The study did find more patients in the ITT group receiving atacicept at either dose achieved an SRI-4 response compared with placebo (P<0.05 for each treatment dosage to placebo) based on a prespecified sensitivity analysis in which investigators looked at SRI-4 response at 24 weeks compared with the first day of the study as the baseline instead of the screening visit.

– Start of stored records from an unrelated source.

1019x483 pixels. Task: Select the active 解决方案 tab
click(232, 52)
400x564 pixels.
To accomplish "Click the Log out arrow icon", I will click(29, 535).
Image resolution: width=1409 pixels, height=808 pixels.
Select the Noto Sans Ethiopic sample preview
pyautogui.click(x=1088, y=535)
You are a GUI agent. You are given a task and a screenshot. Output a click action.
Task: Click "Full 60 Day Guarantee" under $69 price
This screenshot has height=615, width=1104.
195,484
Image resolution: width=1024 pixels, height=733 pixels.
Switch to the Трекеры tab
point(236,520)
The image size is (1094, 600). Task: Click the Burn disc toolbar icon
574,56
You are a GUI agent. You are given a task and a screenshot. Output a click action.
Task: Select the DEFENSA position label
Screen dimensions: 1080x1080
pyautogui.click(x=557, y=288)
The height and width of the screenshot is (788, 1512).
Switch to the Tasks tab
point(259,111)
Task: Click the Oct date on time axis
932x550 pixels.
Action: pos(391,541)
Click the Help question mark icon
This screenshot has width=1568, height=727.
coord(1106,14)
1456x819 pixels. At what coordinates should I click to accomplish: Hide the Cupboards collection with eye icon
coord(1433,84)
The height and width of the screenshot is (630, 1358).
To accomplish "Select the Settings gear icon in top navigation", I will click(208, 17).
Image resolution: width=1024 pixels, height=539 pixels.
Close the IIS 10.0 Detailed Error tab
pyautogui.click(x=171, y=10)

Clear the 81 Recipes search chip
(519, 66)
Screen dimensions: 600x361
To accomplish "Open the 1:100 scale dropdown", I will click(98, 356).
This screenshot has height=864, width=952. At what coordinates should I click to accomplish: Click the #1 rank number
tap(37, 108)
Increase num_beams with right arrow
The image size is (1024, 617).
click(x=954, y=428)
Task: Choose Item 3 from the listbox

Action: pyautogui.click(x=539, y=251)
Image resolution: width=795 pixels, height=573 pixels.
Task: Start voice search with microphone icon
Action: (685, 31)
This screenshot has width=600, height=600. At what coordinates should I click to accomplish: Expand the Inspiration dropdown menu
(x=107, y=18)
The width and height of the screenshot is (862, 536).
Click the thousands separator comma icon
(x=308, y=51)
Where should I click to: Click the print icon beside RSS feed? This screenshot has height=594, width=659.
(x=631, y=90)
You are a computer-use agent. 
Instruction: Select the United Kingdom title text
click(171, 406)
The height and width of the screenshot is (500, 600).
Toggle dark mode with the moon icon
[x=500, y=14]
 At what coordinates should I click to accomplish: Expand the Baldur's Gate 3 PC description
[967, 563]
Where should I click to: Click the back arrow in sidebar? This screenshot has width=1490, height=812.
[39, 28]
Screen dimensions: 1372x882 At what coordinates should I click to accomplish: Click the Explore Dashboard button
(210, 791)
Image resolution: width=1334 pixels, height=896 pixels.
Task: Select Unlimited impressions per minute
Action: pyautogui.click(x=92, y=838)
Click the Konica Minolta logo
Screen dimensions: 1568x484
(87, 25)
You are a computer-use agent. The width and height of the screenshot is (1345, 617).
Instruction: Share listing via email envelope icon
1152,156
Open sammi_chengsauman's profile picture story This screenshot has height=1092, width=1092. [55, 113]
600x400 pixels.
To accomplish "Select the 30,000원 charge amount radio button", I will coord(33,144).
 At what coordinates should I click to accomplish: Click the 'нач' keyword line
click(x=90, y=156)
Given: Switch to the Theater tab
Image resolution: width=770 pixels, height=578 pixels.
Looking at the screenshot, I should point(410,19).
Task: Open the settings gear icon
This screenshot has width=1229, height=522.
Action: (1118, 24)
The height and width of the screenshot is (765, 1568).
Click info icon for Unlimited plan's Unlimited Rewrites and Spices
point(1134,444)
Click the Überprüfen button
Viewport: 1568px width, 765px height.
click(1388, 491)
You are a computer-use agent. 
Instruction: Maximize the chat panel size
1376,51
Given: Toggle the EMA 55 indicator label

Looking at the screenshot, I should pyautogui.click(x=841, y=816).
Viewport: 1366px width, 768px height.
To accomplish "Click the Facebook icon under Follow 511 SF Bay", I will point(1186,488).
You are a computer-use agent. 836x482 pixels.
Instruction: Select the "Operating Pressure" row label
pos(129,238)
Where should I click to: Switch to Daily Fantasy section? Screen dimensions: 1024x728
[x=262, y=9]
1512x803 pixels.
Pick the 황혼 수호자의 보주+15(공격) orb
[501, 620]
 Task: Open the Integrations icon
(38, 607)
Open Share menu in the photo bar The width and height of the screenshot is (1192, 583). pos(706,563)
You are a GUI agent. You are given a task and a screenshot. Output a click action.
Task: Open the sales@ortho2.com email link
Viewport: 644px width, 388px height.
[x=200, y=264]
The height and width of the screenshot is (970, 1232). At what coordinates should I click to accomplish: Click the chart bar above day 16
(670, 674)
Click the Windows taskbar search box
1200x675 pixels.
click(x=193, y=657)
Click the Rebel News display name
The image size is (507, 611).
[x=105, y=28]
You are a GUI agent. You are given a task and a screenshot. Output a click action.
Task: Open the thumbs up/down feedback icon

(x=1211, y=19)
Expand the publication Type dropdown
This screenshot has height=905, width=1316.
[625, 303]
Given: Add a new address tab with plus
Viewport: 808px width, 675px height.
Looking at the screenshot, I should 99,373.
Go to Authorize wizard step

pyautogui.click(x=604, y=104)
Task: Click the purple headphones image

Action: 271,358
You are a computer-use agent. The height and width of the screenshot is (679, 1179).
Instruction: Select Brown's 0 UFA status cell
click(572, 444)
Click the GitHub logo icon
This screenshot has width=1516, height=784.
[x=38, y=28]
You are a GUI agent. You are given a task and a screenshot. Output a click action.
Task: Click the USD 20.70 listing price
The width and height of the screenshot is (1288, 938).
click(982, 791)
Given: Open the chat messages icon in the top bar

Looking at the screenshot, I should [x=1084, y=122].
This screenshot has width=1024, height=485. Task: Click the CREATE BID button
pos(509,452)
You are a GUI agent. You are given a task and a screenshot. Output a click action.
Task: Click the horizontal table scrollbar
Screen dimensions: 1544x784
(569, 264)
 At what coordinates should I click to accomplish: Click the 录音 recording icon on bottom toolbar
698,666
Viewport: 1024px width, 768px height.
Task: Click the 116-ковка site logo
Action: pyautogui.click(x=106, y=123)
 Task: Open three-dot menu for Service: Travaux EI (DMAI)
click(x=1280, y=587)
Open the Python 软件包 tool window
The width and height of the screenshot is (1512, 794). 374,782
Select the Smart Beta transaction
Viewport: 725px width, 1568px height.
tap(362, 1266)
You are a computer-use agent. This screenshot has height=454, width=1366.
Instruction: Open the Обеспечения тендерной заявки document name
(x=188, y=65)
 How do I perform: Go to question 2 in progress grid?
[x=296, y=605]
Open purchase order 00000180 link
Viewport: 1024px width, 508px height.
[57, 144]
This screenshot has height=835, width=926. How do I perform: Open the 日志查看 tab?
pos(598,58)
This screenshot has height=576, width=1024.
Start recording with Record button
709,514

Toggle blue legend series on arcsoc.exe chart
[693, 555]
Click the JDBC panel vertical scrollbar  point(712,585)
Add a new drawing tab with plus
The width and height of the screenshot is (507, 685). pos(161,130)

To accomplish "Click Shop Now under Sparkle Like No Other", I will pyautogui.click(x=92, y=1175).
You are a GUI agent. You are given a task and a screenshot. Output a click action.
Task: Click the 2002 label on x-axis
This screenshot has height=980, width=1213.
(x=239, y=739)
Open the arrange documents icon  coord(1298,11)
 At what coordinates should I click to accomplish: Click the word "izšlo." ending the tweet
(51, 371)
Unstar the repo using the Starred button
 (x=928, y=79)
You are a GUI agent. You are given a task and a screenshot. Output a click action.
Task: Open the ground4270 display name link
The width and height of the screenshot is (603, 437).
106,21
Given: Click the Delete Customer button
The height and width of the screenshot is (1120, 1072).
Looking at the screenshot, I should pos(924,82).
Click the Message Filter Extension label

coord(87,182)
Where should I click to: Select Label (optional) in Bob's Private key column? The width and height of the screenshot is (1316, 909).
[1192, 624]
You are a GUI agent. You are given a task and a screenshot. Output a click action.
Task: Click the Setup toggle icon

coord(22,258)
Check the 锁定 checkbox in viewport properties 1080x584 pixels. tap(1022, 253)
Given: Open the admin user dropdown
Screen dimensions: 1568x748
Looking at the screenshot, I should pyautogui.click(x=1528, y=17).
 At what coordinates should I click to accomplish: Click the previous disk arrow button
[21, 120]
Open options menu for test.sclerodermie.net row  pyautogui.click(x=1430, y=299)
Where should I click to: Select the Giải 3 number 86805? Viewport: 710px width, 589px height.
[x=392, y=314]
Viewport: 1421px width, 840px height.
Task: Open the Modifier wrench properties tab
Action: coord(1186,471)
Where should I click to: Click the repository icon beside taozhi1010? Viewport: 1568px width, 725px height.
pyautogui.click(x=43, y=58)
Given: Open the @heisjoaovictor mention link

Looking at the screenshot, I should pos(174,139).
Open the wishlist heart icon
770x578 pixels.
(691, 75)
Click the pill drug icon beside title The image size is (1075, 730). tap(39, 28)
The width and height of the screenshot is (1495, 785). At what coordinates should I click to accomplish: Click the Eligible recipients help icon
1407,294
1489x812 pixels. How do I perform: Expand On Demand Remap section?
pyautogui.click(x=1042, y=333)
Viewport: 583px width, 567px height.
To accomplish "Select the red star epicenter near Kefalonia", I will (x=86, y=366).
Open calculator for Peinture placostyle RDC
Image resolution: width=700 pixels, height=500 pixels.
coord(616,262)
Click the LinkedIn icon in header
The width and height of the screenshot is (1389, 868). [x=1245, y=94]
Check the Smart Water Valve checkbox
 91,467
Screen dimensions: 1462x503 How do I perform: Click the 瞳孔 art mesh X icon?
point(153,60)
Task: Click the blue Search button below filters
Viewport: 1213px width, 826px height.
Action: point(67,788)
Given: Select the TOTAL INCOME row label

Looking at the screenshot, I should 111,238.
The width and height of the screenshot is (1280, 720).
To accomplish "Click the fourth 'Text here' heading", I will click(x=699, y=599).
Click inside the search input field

Safety: Atacicept was shown to be safe and well tolerated in the study. Treatment-emergent adverse events (TEAEs) with atacicept at 75 mg and 150 mg were seen in 81.4% and 80.8% of patients (vs. 72.0% in the placebo group). Among the TEAEs reported were upper respiratory tract infections and diarrhea (more common in the atacicept groups) and urinary tract infections (slightly more common in the placebo group).